(THE DATA begins)

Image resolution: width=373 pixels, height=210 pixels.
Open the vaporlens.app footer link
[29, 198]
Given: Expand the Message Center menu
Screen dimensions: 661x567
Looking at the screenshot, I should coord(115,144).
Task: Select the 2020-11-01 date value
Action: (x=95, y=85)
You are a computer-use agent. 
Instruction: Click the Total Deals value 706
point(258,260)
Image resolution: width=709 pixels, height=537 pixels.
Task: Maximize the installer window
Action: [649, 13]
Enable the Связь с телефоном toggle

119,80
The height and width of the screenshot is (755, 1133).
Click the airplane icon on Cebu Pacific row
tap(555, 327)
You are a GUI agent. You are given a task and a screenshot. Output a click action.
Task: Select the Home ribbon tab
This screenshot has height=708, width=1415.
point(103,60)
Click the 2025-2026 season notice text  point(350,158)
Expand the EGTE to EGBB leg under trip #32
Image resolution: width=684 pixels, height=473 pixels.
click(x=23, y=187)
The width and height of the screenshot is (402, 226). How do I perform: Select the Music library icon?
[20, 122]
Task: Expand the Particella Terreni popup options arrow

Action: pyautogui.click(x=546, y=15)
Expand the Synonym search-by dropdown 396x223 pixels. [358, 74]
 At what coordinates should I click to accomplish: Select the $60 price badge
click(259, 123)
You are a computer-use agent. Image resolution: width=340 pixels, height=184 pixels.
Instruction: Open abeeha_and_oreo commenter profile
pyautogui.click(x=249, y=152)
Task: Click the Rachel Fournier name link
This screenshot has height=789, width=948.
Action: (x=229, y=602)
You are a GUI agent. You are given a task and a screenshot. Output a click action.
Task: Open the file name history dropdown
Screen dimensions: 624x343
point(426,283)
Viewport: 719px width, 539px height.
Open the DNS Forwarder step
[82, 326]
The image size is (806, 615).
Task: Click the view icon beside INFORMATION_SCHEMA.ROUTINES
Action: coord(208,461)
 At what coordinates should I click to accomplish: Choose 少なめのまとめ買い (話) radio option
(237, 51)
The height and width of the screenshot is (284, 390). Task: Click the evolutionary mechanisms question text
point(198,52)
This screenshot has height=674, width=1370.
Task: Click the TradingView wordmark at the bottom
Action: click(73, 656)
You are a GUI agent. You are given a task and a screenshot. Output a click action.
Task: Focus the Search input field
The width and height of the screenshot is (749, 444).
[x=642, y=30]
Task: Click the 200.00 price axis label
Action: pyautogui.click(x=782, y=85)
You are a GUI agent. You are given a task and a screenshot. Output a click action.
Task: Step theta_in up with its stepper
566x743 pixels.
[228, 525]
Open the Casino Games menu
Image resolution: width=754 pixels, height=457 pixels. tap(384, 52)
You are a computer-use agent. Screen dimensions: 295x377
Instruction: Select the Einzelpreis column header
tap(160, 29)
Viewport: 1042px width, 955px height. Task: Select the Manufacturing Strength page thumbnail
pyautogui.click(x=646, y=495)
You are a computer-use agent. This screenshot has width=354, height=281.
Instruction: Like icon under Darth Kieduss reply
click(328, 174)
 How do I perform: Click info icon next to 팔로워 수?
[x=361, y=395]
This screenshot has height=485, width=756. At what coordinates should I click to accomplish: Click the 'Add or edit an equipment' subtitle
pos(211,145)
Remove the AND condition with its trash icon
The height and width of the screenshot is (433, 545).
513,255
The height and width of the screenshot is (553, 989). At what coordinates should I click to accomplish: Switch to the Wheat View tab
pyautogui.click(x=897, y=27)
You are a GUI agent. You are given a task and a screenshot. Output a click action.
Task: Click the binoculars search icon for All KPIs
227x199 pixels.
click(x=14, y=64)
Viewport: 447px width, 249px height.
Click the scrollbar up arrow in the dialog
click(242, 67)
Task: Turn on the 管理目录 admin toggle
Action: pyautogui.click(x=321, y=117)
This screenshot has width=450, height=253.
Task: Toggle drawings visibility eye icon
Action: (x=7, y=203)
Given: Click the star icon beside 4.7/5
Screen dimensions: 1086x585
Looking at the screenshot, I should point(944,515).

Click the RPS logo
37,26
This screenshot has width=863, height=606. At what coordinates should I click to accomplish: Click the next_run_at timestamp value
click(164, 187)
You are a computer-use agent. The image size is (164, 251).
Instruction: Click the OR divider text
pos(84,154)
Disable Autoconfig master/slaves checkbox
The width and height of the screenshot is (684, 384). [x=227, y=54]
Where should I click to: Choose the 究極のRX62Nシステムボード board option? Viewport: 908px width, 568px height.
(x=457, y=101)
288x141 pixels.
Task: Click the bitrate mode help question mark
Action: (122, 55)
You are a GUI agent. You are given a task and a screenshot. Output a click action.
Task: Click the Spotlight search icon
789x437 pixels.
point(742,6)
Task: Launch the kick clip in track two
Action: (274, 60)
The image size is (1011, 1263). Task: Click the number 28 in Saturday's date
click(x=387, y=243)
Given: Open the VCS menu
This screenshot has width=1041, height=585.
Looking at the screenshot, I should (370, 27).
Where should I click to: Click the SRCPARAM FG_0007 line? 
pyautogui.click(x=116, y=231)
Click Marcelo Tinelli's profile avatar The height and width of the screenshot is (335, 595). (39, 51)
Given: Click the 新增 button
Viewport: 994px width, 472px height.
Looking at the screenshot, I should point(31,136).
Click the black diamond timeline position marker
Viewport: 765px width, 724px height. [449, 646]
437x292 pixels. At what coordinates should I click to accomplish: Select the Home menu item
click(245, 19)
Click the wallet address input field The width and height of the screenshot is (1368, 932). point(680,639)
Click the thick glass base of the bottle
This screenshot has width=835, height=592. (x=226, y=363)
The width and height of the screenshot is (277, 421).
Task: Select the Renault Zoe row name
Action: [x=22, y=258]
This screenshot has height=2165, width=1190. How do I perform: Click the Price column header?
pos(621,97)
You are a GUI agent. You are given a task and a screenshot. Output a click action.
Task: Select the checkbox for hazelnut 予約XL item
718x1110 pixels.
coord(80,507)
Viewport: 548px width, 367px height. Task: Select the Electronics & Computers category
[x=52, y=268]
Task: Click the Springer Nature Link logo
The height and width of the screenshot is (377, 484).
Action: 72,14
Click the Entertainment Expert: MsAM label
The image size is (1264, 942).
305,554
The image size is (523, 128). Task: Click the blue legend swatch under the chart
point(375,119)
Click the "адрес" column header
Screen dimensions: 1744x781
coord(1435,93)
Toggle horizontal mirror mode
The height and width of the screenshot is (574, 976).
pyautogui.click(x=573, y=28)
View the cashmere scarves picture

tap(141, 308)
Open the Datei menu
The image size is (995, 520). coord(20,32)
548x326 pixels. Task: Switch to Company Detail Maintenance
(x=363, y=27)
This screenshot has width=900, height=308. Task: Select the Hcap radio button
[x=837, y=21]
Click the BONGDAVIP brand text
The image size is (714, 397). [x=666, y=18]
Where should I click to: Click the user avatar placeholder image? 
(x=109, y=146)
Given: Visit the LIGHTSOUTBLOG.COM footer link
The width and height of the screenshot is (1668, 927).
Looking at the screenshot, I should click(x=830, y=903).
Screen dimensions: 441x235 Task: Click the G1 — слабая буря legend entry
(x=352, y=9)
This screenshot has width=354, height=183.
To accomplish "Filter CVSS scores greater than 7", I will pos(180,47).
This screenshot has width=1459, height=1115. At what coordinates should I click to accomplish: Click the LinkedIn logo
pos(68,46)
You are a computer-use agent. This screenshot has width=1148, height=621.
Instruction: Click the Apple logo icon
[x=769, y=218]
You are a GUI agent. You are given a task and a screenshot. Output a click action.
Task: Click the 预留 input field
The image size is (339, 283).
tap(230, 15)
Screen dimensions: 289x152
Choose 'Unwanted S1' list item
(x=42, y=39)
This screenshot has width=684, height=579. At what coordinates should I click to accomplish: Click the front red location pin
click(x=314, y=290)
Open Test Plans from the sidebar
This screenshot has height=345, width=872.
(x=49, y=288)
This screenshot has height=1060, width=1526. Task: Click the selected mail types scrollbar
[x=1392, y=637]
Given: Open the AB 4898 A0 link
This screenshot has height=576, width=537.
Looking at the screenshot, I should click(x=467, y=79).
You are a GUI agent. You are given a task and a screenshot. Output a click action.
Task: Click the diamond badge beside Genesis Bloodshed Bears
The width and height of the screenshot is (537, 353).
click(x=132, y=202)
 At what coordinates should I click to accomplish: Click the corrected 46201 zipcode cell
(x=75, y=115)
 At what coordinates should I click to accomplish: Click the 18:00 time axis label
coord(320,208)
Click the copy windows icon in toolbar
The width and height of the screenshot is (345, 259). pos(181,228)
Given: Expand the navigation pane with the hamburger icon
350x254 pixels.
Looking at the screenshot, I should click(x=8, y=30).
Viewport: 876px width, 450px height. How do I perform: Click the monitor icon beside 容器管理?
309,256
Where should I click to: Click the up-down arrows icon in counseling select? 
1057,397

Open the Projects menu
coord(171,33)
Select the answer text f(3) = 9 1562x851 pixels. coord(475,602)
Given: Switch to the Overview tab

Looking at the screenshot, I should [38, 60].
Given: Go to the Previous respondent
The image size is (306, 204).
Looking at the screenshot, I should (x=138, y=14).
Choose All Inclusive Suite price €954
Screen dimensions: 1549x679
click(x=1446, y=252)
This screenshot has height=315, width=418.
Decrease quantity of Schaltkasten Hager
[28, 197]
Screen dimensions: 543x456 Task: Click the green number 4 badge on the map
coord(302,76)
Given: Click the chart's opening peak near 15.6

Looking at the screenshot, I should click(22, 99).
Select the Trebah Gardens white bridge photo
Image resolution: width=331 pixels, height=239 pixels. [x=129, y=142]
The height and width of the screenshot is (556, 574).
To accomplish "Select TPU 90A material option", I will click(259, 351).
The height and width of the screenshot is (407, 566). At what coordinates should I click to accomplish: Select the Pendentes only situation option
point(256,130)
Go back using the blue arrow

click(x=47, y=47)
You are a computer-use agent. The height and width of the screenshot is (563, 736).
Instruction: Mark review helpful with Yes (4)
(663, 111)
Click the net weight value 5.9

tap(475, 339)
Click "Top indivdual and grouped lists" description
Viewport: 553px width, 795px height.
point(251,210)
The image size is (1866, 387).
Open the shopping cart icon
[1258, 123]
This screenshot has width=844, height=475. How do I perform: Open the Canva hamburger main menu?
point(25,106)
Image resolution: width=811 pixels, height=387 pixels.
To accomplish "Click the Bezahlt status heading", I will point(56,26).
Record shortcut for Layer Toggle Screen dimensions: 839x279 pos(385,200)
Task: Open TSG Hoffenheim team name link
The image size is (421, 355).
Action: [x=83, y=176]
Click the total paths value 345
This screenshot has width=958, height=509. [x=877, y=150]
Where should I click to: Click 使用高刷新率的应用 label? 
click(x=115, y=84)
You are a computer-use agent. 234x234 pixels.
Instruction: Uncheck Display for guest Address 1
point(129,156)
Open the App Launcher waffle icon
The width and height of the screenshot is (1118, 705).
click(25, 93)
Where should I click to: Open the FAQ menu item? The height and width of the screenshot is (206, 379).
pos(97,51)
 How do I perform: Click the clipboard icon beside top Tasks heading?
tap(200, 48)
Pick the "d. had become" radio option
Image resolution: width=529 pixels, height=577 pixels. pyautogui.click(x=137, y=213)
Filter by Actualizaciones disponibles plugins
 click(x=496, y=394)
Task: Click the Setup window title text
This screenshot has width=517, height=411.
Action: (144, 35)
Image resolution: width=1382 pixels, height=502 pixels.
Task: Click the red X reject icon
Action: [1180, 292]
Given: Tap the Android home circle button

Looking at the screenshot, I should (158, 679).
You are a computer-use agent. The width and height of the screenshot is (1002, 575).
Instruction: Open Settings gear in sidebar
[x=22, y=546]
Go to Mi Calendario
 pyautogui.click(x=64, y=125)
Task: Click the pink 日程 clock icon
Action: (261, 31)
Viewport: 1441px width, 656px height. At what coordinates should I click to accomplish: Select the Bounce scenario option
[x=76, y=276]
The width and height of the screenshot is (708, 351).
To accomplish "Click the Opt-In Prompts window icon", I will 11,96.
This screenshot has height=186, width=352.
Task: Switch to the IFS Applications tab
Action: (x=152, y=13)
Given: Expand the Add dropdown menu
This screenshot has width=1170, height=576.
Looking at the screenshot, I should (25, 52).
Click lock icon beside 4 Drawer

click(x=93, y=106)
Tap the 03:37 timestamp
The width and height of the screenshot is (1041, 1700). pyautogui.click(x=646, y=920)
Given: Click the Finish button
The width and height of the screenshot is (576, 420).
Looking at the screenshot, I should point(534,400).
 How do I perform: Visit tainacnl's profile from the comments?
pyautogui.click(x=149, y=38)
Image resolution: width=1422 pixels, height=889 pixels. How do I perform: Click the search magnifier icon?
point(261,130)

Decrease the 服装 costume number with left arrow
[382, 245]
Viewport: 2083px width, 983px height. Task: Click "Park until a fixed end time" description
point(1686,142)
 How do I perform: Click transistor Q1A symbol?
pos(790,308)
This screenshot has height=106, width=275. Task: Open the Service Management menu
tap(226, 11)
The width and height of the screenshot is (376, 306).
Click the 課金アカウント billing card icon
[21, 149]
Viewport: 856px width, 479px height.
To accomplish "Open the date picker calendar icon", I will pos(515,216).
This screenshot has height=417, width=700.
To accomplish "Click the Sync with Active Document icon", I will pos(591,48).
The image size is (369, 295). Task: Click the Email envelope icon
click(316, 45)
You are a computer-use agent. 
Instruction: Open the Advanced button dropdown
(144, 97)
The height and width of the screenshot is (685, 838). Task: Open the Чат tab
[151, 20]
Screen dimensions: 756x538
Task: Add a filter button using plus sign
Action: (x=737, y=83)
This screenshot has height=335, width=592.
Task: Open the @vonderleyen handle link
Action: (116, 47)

(THE DATA ends)

■ **DIRECTIONS**:
Give again exactly, and only, the lines above starting at the one with "This screenshot has height=576, width=537." and ending at the one with "Task: Click the diamond".

■ **ANSWER TO THIS PROBLEM**:
This screenshot has height=576, width=537.
Looking at the screenshot, I should click(x=467, y=79).
You are a GUI agent. You are given a task and a screenshot. Output a click action.
Task: Click the diamond badge beside Genesis Bloodshed Bears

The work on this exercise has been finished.